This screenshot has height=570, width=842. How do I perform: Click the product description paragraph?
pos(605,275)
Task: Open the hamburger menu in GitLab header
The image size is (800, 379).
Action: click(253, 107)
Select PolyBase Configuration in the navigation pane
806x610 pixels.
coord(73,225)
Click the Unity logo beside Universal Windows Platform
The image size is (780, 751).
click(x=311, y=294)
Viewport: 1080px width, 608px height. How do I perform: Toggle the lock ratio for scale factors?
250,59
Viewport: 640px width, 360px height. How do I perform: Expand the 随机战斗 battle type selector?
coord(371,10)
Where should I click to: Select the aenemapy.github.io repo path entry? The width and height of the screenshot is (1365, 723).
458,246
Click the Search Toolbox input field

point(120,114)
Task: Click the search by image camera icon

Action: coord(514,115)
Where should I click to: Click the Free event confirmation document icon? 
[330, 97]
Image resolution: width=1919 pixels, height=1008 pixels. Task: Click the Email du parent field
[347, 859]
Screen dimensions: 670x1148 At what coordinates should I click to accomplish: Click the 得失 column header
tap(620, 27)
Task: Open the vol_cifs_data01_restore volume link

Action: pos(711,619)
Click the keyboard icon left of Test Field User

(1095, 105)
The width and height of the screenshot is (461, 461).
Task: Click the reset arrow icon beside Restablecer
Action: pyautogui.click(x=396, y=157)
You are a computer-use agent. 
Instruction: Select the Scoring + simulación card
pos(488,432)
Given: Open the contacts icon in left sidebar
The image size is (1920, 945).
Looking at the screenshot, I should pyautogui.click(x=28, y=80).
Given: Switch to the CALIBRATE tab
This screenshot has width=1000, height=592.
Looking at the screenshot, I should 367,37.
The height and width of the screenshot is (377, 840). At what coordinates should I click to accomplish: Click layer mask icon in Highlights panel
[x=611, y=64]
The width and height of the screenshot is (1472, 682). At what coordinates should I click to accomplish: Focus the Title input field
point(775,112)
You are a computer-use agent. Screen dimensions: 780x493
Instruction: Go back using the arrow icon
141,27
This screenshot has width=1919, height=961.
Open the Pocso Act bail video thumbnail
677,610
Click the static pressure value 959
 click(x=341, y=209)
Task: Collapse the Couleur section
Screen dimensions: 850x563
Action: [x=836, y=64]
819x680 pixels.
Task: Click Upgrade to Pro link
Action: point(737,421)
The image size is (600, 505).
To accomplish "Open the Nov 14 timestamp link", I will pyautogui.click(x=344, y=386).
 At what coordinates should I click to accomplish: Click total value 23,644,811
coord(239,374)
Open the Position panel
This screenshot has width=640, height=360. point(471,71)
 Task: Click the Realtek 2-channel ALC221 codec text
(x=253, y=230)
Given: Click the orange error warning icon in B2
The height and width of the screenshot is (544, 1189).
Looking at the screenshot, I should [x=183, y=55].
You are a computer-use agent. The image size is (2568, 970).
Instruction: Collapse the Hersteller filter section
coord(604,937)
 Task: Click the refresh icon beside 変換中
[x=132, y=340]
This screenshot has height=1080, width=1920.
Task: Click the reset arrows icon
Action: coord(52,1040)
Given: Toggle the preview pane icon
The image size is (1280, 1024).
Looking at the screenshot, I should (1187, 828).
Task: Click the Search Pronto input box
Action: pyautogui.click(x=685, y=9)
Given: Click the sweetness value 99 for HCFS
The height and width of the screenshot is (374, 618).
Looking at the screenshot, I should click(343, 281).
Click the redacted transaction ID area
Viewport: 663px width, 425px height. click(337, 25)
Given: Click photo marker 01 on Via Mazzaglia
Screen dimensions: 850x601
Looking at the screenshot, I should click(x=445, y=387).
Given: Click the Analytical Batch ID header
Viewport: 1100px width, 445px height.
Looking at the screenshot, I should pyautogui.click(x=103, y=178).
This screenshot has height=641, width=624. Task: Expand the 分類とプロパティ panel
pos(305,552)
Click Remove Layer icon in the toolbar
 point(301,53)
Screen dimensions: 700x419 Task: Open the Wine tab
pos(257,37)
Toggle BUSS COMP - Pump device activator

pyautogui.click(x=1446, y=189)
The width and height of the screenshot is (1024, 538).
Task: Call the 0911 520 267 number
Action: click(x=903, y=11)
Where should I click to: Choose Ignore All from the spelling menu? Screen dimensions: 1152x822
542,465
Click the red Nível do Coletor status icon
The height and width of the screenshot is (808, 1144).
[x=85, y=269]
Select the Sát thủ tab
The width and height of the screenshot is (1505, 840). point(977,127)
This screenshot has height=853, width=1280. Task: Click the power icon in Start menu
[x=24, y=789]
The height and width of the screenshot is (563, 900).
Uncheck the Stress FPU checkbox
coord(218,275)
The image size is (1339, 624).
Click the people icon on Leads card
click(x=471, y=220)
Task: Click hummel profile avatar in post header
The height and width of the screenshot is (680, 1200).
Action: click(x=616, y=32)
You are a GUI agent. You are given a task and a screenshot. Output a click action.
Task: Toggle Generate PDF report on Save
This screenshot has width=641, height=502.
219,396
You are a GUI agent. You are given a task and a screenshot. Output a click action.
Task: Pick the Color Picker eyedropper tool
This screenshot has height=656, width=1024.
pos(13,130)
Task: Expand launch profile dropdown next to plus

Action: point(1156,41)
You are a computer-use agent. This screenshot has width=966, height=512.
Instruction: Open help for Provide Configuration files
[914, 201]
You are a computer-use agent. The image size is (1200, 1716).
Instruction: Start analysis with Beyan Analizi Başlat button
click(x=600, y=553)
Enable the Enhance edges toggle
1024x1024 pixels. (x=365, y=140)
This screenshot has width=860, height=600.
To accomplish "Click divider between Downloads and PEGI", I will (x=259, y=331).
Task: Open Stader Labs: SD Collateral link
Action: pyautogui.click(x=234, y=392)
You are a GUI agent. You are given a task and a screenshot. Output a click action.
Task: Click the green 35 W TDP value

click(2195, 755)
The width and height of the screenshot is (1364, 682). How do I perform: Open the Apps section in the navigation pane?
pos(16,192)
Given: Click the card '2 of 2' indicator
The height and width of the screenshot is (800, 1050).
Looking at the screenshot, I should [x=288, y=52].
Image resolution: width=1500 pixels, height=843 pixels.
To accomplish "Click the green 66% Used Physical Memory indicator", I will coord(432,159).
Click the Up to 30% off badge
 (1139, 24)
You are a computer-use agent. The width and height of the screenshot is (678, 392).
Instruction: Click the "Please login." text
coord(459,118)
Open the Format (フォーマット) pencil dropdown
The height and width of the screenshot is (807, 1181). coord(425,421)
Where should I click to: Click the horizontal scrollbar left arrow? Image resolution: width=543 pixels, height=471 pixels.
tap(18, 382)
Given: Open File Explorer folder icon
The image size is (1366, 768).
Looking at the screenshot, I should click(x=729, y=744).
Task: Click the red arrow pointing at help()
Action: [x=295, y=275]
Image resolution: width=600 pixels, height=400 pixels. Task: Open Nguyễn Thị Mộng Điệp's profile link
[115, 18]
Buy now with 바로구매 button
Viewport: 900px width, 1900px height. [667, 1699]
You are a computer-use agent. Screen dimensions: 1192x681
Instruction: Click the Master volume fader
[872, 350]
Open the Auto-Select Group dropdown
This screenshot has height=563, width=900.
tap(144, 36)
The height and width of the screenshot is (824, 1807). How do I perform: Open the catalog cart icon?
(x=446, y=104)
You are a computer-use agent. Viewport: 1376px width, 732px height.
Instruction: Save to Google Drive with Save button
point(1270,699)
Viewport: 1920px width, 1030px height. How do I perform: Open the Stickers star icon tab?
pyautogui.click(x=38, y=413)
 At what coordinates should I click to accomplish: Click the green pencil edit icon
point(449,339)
==========
TASK OBJECTIVE — Could the entries above be output once more, exactly as they are?

SOLUTION TO THIS EXERCISE —
This screenshot has height=570, width=842. How do I perform: Click the product description paragraph?
pos(605,275)
Task: Open the hamburger menu in GitLab header
The image size is (800, 379).
Action: click(253, 107)
Select PolyBase Configuration in the navigation pane
806x610 pixels.
coord(73,225)
Click the Unity logo beside Universal Windows Platform
The image size is (780, 751).
click(x=311, y=294)
Viewport: 1080px width, 608px height. How do I perform: Toggle the lock ratio for scale factors?
250,59
Viewport: 640px width, 360px height. How do I perform: Expand the 随机战斗 battle type selector?
coord(371,10)
Where should I click to: Select the aenemapy.github.io repo path entry? The width and height of the screenshot is (1365, 723).
458,246
Click the Search Toolbox input field

point(120,114)
Task: Click the search by image camera icon

Action: coord(514,115)
Where should I click to: Click the Free event confirmation document icon? 
[330, 97]
Image resolution: width=1919 pixels, height=1008 pixels. Task: Click the Email du parent field
[347, 859]
Screen dimensions: 670x1148 At what coordinates should I click to accomplish: Click the 得失 column header
tap(620, 27)
Task: Open the vol_cifs_data01_restore volume link

Action: pos(711,619)
Click the keyboard icon left of Test Field User

(1095, 105)
The width and height of the screenshot is (461, 461).
Task: Click the reset arrow icon beside Restablecer
Action: pyautogui.click(x=396, y=157)
You are a computer-use agent. 
Instruction: Select the Scoring + simulación card
pos(488,432)
Given: Open the contacts icon in left sidebar
The image size is (1920, 945).
Looking at the screenshot, I should pyautogui.click(x=28, y=80).
Given: Switch to the CALIBRATE tab
This screenshot has width=1000, height=592.
Looking at the screenshot, I should 367,37.
The height and width of the screenshot is (377, 840). At what coordinates should I click to accomplish: Click layer mask icon in Highlights panel
[x=611, y=64]
The width and height of the screenshot is (1472, 682). At what coordinates should I click to accomplish: Focus the Title input field
point(775,112)
You are a computer-use agent. Screen dimensions: 780x493
Instruction: Go back using the arrow icon
141,27
This screenshot has width=1919, height=961.
Open the Pocso Act bail video thumbnail
677,610
Click the static pressure value 959
 click(x=341, y=209)
Task: Collapse the Couleur section
Screen dimensions: 850x563
Action: [x=836, y=64]
819x680 pixels.
Task: Click Upgrade to Pro link
Action: point(737,421)
The image size is (600, 505).
To accomplish "Open the Nov 14 timestamp link", I will pyautogui.click(x=344, y=386).
 At what coordinates should I click to accomplish: Click total value 23,644,811
coord(239,374)
Open the Position panel
This screenshot has width=640, height=360. point(471,71)
 Task: Click the Realtek 2-channel ALC221 codec text
(x=253, y=230)
Given: Click the orange error warning icon in B2
The height and width of the screenshot is (544, 1189).
Looking at the screenshot, I should [x=183, y=55].
You are a computer-use agent. The image size is (2568, 970).
Instruction: Collapse the Hersteller filter section
coord(604,937)
 Task: Click the refresh icon beside 変換中
[x=132, y=340]
This screenshot has height=1080, width=1920.
Task: Click the reset arrows icon
Action: coord(52,1040)
Given: Toggle the preview pane icon
The image size is (1280, 1024).
Looking at the screenshot, I should (1187, 828).
Task: Click the Search Pronto input box
Action: pyautogui.click(x=685, y=9)
Given: Click the sweetness value 99 for HCFS
The height and width of the screenshot is (374, 618).
Looking at the screenshot, I should click(343, 281).
Click the redacted transaction ID area
Viewport: 663px width, 425px height. click(337, 25)
Given: Click photo marker 01 on Via Mazzaglia
Screen dimensions: 850x601
Looking at the screenshot, I should click(x=445, y=387).
Given: Click the Analytical Batch ID header
Viewport: 1100px width, 445px height.
Looking at the screenshot, I should pyautogui.click(x=103, y=178).
This screenshot has height=641, width=624. Task: Expand the 分類とプロパティ panel
pos(305,552)
Click Remove Layer icon in the toolbar
 point(301,53)
Screen dimensions: 700x419 Task: Open the Wine tab
pos(257,37)
Toggle BUSS COMP - Pump device activator

pyautogui.click(x=1446, y=189)
The width and height of the screenshot is (1024, 538).
Task: Call the 0911 520 267 number
Action: click(x=903, y=11)
Where should I click to: Choose Ignore All from the spelling menu? Screen dimensions: 1152x822
542,465
Click the red Nível do Coletor status icon
The height and width of the screenshot is (808, 1144).
[x=85, y=269]
Select the Sát thủ tab
The width and height of the screenshot is (1505, 840). point(977,127)
This screenshot has height=853, width=1280. Task: Click the power icon in Start menu
[x=24, y=789]
The height and width of the screenshot is (563, 900).
Uncheck the Stress FPU checkbox
coord(218,275)
The image size is (1339, 624).
Click the people icon on Leads card
click(x=471, y=220)
Task: Click hummel profile avatar in post header
The height and width of the screenshot is (680, 1200).
Action: click(x=616, y=32)
You are a GUI agent. You are given a task and a screenshot. Output a click action.
Task: Toggle Generate PDF report on Save
This screenshot has width=641, height=502.
219,396
You are a GUI agent. You are given a task and a screenshot. Output a click action.
Task: Pick the Color Picker eyedropper tool
This screenshot has height=656, width=1024.
pos(13,130)
Task: Expand launch profile dropdown next to plus

Action: point(1156,41)
You are a computer-use agent. This screenshot has width=966, height=512.
Instruction: Open help for Provide Configuration files
[914, 201]
You are a computer-use agent. The image size is (1200, 1716).
Instruction: Start analysis with Beyan Analizi Başlat button
click(x=600, y=553)
Enable the Enhance edges toggle
1024x1024 pixels. (x=365, y=140)
This screenshot has width=860, height=600.
To accomplish "Click divider between Downloads and PEGI", I will (x=259, y=331).
Task: Open Stader Labs: SD Collateral link
Action: pyautogui.click(x=234, y=392)
You are a GUI agent. You are given a task and a screenshot. Output a click action.
Task: Click the green 35 W TDP value

click(2195, 755)
The width and height of the screenshot is (1364, 682). How do I perform: Open the Apps section in the navigation pane?
pos(16,192)
Given: Click the card '2 of 2' indicator
The height and width of the screenshot is (800, 1050).
Looking at the screenshot, I should [x=288, y=52].
Image resolution: width=1500 pixels, height=843 pixels.
To accomplish "Click the green 66% Used Physical Memory indicator", I will coord(432,159).
Click the Up to 30% off badge
 (1139, 24)
You are a computer-use agent. The width and height of the screenshot is (678, 392).
Instruction: Click the "Please login." text
coord(459,118)
Open the Format (フォーマット) pencil dropdown
The height and width of the screenshot is (807, 1181). coord(425,421)
Where should I click to: Click the horizontal scrollbar left arrow? Image resolution: width=543 pixels, height=471 pixels.
tap(18, 382)
Given: Open File Explorer folder icon
The image size is (1366, 768).
Looking at the screenshot, I should click(x=729, y=744).
Task: Click the red arrow pointing at help()
Action: [x=295, y=275]
Image resolution: width=600 pixels, height=400 pixels. Task: Open Nguyễn Thị Mộng Điệp's profile link
[115, 18]
Buy now with 바로구매 button
Viewport: 900px width, 1900px height. [667, 1699]
You are a computer-use agent. Screen dimensions: 1192x681
Instruction: Click the Master volume fader
[872, 350]
Open the Auto-Select Group dropdown
This screenshot has height=563, width=900.
tap(144, 36)
The height and width of the screenshot is (824, 1807). How do I perform: Open the catalog cart icon?
(x=446, y=104)
You are a computer-use agent. Viewport: 1376px width, 732px height.
Instruction: Save to Google Drive with Save button
point(1270,699)
Viewport: 1920px width, 1030px height. How do I perform: Open the Stickers star icon tab?
pyautogui.click(x=38, y=413)
 At what coordinates should I click to accomplish: Click the green pencil edit icon
point(449,339)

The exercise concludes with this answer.